Strategy 2: Sustain Early Hearing Detection & Intervention Program, to include support for paid 1-3-6 Family Educators
EHDI Staff continue their work with VCU’s Center for Family Involvement to provide family to family support. They also will continue recruiting children and families who are deaf and or hard of hearing for advisory committee participation. VA EHDI will continue to strengthen follow up activities to newly diagnosed children and children who are older. Overall, VA EHDI will continue to implement technological enhancements to achieve program goals and objectives. The Virginia EHDI program partners with the Center for Family Involvement at Virginia Commonwealth University, and Family Educators continue to provide family-to-family support. VA EHDI in collaboration with CFI to host a family engagement day in May 2024 for families of children with hearing loss and cCMV. Families had the opportunity to engage with professionals and other parents and obtain resources and information. VA EHDI hopes to continue opportunities to support families in the Commonwealth.
The Virginia Early Hearing Detection and Intervention (VA EHDI) program continues efforts to create technological and system enhancements to educate families, providers, and stakeholders and decrease loss to follow-up and lost to documentation within the EHDI system.

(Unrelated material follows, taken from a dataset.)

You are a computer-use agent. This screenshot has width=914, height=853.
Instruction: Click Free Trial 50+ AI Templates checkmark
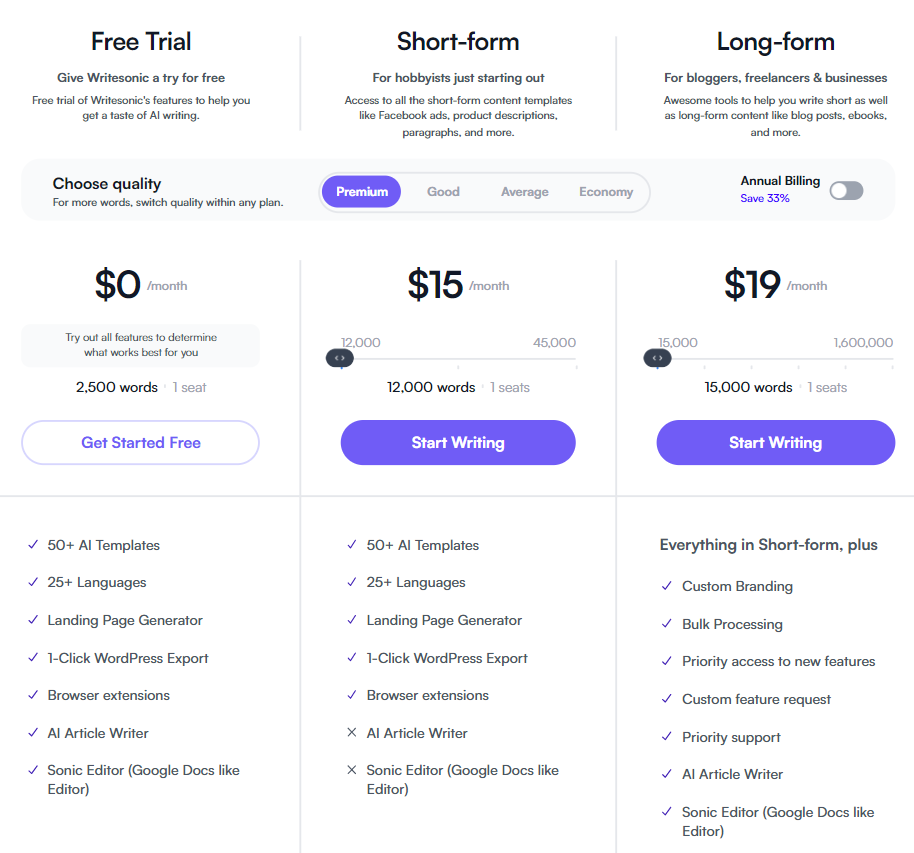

Additionally, VA EHDI continues to evaluate the Virginia Infant Screening & Infant Tracking System (VISITS), which is the EHDI Information System (EHDI-IS), for accuracy and efficacy. Implementation of new program elements, such as the automated follow-up efforts via VISITS and an enhanced follow up plan, have helped to ensure improved and timely communication efforts with stakeholders and families. The enhancements in VISITS include updates to the texting platform with automated texts to families and on-demand text messaging, implementation of an Interactive Voice Response system for incoming calls, robocalls, outgoing calls through VISITS, as well as continued updates to the VA EHDI website. In 2022, Primary Care Providers were provided access to VISITS as a new user group; to date, there are 172 PCPs currently registered as VISITS users. These advancements aid in decreasing loss to follow-up, as well as meeting the Centers for Disease Control (CDC) 1-3-6 guidelines. VISITS is continually being enhanced to improve usability and user experience for the VA EHDI team and all user groups with access.
Quality improvement activities are conducted regularly, with stakeholder input, to improve and update program materials and resources. VA EHDI also began incorporating technical assistance activities, with a designated Technical Assistance Specialist, to assist stakeholders with VISITS user issues and facilitate navigation of the system, as well as track and identify gaps for the EHDI staff to inform training and education needs.